THE PROBLEM:
Look through the material and copy each line holding "face".

DATA LISTING:
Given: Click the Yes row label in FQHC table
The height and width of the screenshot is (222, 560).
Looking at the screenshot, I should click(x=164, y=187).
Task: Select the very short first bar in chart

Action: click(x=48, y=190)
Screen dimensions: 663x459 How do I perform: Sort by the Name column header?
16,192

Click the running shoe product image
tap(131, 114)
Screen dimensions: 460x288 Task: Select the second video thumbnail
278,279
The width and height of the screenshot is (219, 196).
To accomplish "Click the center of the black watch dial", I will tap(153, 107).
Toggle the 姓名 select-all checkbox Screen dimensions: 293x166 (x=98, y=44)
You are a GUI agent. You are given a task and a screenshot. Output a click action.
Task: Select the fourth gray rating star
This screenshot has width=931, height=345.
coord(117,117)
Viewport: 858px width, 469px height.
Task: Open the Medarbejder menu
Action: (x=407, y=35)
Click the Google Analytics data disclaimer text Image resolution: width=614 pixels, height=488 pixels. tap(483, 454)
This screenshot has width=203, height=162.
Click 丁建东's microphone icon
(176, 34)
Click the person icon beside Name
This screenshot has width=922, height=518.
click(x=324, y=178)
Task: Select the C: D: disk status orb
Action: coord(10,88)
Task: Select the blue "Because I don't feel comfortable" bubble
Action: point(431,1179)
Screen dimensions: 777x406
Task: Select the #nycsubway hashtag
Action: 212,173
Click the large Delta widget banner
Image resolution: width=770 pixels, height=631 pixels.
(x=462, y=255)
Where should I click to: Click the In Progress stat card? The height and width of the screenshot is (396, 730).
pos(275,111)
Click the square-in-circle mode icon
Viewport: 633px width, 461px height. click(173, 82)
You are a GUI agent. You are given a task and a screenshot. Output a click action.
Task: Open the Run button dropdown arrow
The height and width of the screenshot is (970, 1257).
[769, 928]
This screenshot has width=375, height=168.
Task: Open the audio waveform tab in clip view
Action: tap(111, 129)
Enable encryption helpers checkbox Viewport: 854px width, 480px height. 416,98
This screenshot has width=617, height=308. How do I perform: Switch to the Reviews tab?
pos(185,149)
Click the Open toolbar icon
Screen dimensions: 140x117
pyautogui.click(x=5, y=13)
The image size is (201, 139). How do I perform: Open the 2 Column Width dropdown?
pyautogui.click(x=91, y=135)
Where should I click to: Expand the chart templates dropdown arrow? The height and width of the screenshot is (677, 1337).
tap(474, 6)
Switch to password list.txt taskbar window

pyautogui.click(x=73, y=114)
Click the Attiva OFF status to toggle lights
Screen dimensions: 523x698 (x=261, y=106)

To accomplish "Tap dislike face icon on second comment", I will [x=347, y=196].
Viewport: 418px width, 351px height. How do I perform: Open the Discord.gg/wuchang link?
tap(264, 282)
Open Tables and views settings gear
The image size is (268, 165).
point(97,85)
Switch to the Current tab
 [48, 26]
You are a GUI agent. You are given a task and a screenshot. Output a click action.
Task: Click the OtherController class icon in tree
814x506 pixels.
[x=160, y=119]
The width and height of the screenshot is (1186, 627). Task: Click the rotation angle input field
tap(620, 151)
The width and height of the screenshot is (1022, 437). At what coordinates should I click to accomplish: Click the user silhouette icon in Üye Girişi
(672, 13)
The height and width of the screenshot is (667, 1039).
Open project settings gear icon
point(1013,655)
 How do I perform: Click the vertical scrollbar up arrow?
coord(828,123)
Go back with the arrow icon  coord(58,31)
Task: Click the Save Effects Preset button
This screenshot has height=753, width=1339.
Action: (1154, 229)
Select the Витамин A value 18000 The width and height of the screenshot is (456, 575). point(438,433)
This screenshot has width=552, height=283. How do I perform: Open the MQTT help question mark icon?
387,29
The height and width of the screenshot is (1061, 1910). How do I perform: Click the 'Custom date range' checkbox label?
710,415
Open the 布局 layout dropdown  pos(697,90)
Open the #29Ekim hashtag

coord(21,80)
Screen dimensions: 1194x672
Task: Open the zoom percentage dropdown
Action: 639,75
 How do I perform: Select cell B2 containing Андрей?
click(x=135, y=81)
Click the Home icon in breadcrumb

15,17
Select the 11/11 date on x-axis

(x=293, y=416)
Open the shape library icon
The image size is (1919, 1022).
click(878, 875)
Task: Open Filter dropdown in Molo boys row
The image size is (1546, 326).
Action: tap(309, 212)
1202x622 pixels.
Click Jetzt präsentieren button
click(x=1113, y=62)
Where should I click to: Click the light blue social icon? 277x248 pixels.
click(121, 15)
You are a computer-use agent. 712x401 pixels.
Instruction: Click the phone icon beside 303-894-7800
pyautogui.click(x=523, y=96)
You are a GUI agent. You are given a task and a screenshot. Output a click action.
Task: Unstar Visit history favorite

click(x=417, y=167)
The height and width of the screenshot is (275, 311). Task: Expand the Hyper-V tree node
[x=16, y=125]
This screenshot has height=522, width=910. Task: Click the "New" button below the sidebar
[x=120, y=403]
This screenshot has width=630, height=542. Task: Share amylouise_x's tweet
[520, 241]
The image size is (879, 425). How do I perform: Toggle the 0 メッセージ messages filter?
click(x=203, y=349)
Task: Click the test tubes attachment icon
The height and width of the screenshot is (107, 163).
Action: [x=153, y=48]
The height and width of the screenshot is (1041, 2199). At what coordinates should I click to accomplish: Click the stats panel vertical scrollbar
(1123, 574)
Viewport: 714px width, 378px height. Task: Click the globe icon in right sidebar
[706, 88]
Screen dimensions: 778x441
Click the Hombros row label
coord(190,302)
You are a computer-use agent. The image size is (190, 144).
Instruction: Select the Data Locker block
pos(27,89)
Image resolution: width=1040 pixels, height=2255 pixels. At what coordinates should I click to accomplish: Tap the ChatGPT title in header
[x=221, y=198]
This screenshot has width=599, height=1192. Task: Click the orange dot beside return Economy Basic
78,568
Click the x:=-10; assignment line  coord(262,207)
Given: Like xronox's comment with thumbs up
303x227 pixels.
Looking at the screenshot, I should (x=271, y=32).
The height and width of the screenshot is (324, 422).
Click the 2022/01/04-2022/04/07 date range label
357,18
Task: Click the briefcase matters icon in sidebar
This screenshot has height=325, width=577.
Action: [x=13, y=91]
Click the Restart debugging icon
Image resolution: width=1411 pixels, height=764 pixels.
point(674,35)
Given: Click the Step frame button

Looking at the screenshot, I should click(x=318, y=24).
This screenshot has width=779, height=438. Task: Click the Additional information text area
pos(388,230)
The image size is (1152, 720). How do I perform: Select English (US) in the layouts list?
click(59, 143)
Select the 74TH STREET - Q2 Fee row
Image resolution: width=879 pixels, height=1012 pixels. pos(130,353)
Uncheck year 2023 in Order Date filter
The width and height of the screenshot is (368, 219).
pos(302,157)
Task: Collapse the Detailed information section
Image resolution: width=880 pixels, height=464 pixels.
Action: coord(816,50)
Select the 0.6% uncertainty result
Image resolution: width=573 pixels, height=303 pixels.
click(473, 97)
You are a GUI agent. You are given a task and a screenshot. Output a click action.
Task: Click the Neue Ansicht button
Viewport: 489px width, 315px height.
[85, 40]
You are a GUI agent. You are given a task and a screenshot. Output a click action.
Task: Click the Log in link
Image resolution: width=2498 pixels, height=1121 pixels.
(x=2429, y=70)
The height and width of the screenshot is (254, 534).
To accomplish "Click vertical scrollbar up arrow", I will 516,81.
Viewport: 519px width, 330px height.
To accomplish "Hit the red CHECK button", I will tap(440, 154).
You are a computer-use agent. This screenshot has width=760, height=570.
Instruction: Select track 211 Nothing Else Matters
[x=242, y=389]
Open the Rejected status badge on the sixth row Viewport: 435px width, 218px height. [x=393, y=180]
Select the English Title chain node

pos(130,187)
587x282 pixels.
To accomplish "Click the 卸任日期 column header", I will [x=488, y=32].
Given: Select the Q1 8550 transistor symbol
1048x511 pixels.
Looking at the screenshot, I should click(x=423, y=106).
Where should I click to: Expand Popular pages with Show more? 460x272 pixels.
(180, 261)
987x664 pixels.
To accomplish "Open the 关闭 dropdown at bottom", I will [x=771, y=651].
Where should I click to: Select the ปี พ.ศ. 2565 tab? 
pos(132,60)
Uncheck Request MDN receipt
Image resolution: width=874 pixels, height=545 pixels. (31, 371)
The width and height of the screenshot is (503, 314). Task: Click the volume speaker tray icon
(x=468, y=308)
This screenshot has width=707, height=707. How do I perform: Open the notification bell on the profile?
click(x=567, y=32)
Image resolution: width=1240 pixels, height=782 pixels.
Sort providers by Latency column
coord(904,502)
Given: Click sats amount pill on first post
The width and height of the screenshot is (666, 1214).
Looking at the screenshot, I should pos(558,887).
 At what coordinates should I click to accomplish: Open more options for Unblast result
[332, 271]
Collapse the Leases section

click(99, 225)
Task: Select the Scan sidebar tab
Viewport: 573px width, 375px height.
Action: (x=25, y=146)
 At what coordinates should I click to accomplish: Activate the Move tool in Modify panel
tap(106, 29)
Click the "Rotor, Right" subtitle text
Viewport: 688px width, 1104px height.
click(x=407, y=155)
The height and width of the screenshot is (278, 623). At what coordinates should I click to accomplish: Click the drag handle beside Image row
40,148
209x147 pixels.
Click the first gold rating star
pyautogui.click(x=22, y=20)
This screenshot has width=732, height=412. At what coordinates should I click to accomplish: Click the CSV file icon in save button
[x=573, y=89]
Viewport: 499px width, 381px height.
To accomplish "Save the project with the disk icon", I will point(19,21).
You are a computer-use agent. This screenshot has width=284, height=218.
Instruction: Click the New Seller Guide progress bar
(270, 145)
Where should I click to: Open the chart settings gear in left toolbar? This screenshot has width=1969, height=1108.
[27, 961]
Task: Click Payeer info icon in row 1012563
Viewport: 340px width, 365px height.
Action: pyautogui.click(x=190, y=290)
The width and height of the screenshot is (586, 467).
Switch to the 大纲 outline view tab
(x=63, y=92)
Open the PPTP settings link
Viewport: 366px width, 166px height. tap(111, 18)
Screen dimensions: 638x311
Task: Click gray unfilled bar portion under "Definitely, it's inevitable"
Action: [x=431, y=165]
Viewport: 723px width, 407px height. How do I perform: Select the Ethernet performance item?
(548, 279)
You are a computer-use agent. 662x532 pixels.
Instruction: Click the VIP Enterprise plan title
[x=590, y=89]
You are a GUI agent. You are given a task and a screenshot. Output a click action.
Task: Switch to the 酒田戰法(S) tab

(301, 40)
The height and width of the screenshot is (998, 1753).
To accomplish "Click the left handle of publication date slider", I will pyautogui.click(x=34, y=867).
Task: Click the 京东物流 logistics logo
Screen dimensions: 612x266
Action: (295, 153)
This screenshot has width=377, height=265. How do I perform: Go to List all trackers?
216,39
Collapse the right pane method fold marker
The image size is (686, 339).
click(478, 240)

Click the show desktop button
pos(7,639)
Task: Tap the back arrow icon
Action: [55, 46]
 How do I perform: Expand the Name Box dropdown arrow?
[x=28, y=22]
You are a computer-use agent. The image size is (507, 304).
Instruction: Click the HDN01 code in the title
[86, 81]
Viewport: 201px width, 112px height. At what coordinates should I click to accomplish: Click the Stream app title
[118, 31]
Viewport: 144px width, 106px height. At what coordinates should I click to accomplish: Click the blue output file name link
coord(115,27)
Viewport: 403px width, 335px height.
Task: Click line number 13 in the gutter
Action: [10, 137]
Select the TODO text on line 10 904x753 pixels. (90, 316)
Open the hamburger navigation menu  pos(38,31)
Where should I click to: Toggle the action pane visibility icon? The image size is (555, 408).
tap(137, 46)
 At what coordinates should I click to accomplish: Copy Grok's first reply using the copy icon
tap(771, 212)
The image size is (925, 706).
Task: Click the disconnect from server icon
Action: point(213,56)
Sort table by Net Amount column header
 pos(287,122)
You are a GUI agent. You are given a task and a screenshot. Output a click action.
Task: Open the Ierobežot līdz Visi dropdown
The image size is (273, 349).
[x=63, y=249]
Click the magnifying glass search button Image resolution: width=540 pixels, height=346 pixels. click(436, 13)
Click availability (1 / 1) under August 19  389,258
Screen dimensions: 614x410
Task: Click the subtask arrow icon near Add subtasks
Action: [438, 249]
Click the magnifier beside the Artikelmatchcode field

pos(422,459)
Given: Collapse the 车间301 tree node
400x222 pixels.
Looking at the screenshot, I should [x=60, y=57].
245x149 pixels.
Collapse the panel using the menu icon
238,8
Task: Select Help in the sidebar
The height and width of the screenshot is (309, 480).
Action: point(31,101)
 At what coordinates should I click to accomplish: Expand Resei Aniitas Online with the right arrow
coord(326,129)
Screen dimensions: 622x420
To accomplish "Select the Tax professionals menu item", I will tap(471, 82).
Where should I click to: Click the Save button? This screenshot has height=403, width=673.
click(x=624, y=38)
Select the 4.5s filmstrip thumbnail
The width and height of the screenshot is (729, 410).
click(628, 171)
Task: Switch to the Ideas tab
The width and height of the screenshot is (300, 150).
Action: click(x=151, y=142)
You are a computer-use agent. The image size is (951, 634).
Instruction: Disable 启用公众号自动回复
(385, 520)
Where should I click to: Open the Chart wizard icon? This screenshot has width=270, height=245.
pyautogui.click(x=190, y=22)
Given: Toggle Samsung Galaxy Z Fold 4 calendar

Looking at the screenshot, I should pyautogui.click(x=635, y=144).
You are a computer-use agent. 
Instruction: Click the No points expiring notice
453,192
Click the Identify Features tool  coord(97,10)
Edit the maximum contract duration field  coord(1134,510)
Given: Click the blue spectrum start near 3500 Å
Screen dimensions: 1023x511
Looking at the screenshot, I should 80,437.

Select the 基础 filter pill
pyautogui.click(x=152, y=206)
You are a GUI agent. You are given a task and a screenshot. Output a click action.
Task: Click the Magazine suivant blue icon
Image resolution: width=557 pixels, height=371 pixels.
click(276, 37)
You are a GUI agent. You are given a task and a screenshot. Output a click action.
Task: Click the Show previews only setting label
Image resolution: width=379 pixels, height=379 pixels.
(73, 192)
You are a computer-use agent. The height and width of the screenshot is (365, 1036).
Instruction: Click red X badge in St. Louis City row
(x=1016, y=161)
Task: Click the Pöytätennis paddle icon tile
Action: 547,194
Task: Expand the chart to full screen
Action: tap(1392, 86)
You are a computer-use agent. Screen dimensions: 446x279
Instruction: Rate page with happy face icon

ANSWER TO THE EXERCISE:
To accomplish "Tap dislike face icon on second comment", I will [x=347, y=196].
Instruction: Rate page with happy face icon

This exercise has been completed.